[EXERCISE DESCRIPTION] In the piece on the walking dead in medieval England, transcribe the passage from "PhD Dissertation, University" up to and including "and material ‘texts’.".

[TEXT FOR ANALYSIS]
[Start of section]
The Walking Dead in Medieval England: Literary and Archaeological Perspectives

The Walking Dead in Medieval England: Literary and Archaeological Perspectives

By Stephen R. Gordon

PhD Dissertation, University of Manchester, 2013

Detail of an historiated initial with a woman with a skull for a face admiring herself in a hand mirror, at the beginning of the Office of the Dead.

Abstract: The aim of this study is to analyse the popular perception of the walking dead – ‘revenants’ – in medieval England, using both written and archaeological sources. The opening chapter defines the methodology for conducting an interdisciplinary investigation into literary and material ‘texts’.

Chapter two investigates the strategies used by the Church to prescribe the rules for a ‘good’ death performance. This will include a brief overview of the evolution of the Western funerary rite from the Roman period to the fifteenth century.

The third chapter examines the specific codicological placement of the revenant narratives in William of Newburgh’s Historia Rerum Anglicarum (c.1198), and explores the theological, political and cultural contexts which prompted their transcription and circulation. This examination of the ‘social logic’ of the walking dead will include a critical analysis of the ‘Buckingham Ghost’ narrative.
[End of section]
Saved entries
[Start of section]
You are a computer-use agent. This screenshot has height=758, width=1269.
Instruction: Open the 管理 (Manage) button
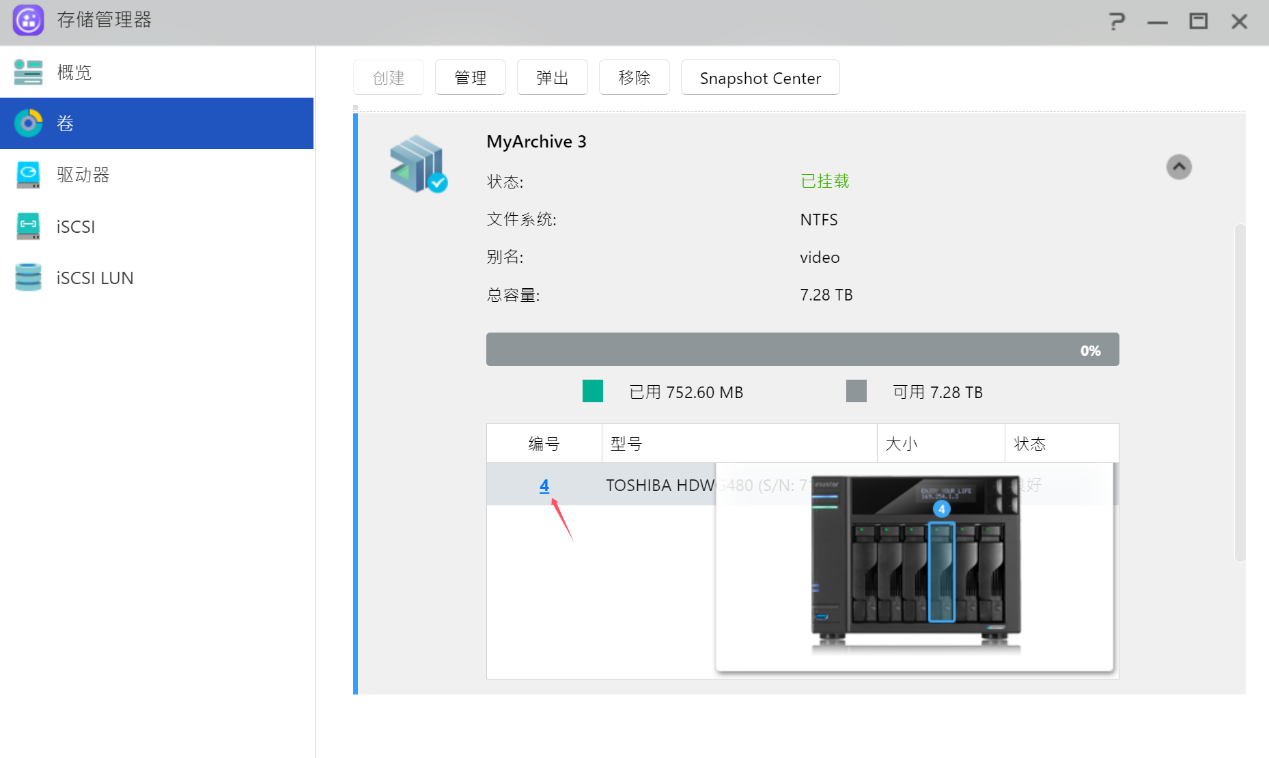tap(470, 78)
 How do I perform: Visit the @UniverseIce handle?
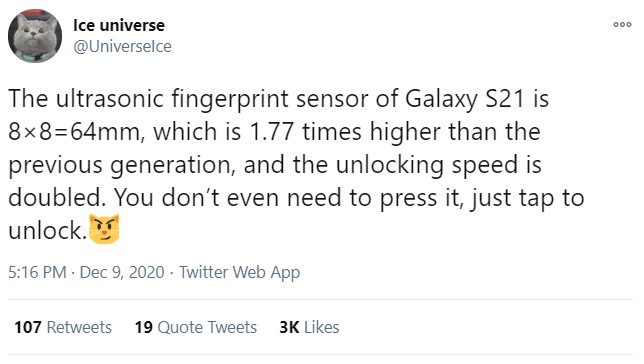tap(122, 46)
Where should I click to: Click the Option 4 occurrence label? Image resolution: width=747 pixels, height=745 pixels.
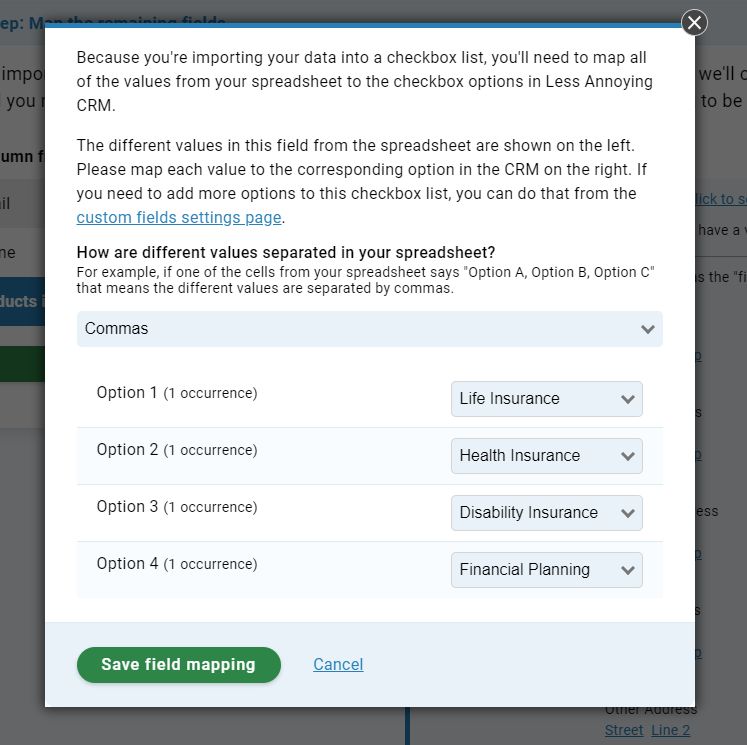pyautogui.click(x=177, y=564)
[End of section]
[Start of section]
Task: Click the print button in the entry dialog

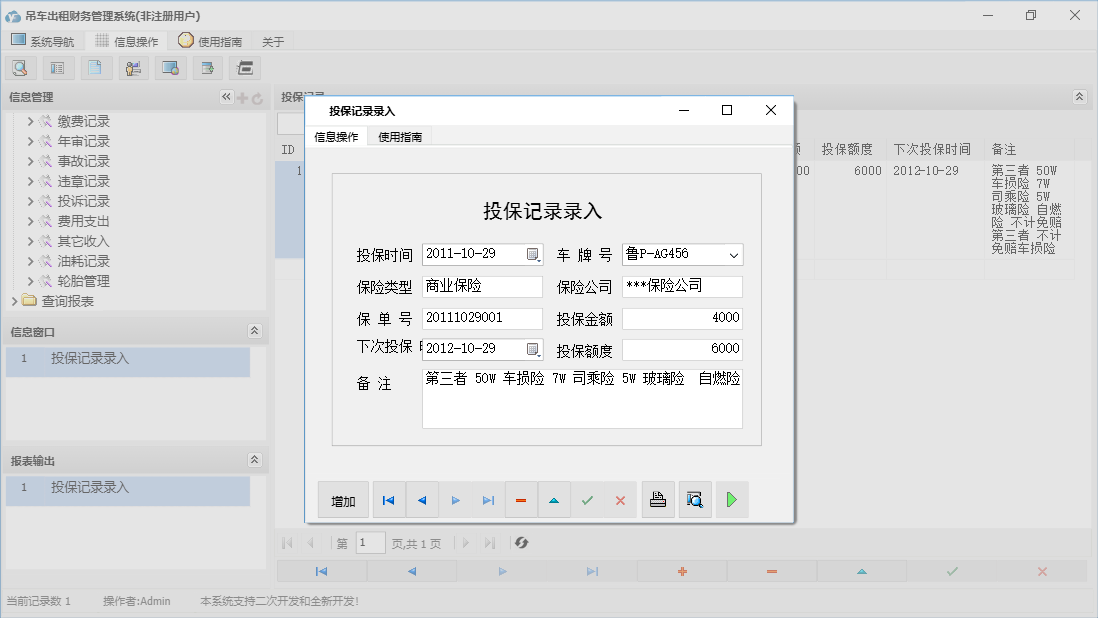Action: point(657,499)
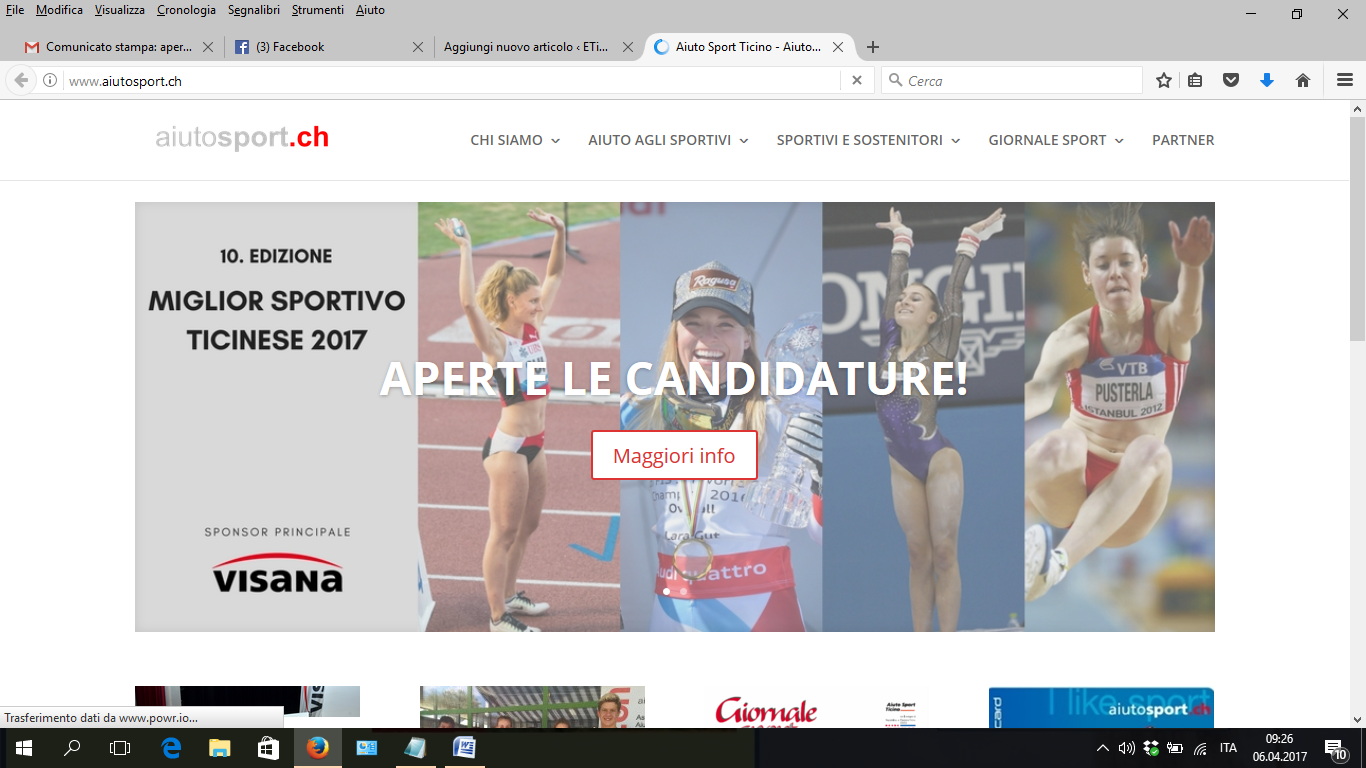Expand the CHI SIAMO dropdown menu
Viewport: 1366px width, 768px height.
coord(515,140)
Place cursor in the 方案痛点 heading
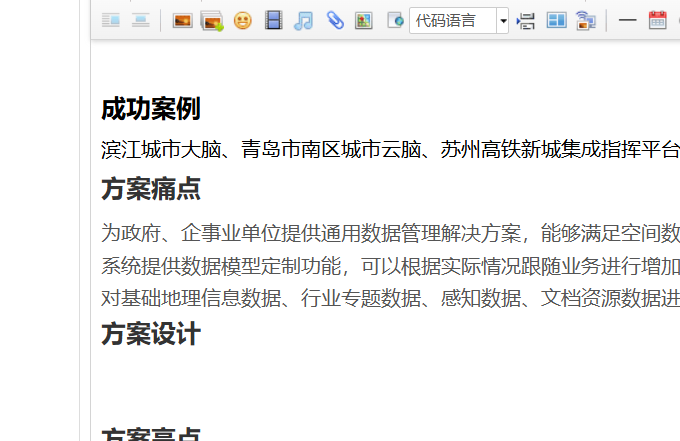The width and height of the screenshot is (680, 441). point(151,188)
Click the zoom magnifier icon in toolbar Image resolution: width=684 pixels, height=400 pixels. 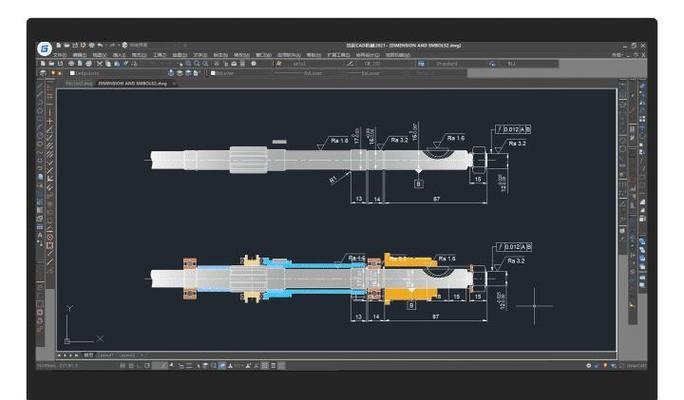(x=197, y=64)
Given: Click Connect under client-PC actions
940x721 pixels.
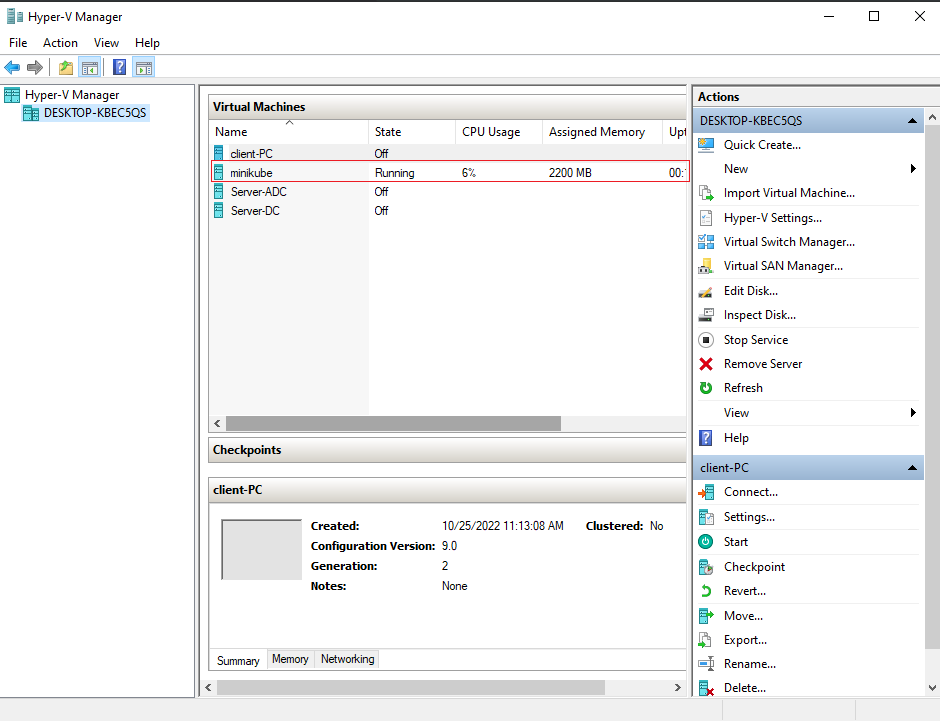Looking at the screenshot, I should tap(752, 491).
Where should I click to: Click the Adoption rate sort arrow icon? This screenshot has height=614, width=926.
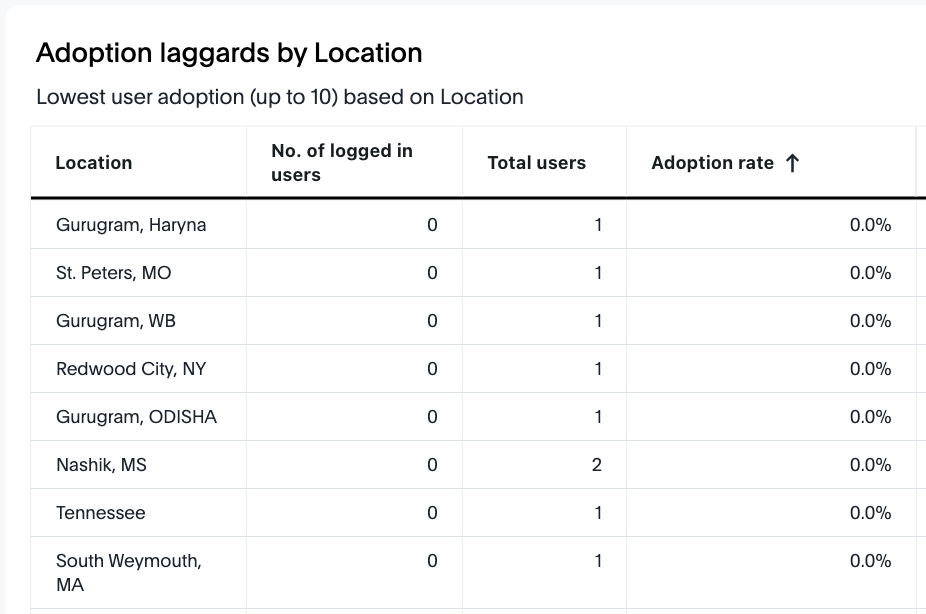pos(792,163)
[End of section]
[TASK OUTPUT]
PhD Dissertation, University of Manchester, 2013

Detail of an historiated initial with a woman with a skull for a face admiring herself in a hand mirror, at the beginning of the Office of the Dead.

Abstract: The aim of this study is to analyse the popular perception of the walking dead – ‘revenants’ – in medieval England, using both written and archaeological sources. The opening chapter defines the methodology for conducting an interdisciplinary investigation into literary and material ‘texts’.